Google has been slammed recently for supposedly refusing a fashion company to advertise its clothing aimed towards ‘curvy or plus-size’ people. The unnamed brand has claimed the search engine rejected their request to advertise with them, stating that the reason behind this was because the advert was targeted specifically at larger women. The issue started when the clothing brand attempted to buy Google advertising through Wordstream, a company which allows clients to promote their products through Google’s Gmail service.
The search engine uses a system called AdWords, which lets advertisers target specific audiences. It works by scanning customers’ emails searching for specific words people use. Google then uses these keywords to show customers specific adverts which relates to these keywords. Although this is Google’s usual technique for targeting adverts to its audience, it has now been revealed that Google will no longer allow firms to target individuals based on their body type.
The backlash seemed to have been caused because it appeared Google were uncomfortable using their regular scanning system to search for supposedly negative words, such as keywords which relate to body type. Commenting on the situation, Google have reportedly said “Given the unique nature of Gmail ads and how users interact with these ads, we’ve developed an additional layer of policy requirements specific to Gmail ads. At this time, Gmail Advertising policy does not permit promotion of products and services that target individuals with negative physical attributes such as plus-size, curvy.”

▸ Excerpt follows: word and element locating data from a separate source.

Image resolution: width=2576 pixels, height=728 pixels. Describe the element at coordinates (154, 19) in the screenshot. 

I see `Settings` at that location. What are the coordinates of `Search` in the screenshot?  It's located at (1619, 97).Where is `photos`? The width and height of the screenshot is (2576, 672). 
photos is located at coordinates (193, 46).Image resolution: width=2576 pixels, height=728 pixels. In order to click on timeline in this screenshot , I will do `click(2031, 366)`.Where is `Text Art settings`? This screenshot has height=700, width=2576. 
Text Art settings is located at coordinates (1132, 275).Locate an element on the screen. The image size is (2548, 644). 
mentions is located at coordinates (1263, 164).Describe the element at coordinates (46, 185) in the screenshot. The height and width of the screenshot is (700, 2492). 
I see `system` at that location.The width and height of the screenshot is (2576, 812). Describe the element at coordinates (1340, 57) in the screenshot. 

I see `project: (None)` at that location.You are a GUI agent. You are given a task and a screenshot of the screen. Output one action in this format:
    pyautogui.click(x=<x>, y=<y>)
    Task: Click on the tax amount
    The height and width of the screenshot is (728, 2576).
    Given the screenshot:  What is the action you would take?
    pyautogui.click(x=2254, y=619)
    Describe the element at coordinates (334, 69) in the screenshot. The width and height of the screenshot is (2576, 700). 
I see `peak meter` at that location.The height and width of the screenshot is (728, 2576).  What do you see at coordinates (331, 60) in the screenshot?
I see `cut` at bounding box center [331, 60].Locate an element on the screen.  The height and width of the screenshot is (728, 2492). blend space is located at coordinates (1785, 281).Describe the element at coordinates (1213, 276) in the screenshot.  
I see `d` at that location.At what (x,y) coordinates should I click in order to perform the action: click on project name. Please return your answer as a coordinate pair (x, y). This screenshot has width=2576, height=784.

In a blog post, Wordstream have admitted they were surprised by Google’s decision to ban the advert, especially as the ad “doesn’t explicitly mention anything about body type or size such as ‘plus size” or curvy'”. They added “It’s kind of crazy. Plus-size people exist and are a legitimate demographic. In fact, plus-size is the norm rather than the exception. One would assume that a display ad featuring conventionally skinny models (people whose bodies look nothing like the average consumer) wouldn’t raise any red flags. But if you sell clothing, you have to target some kind of ‘body type’ – all humans have bodies. Why are plus-size ads being singled out for ‘body type targeting’?”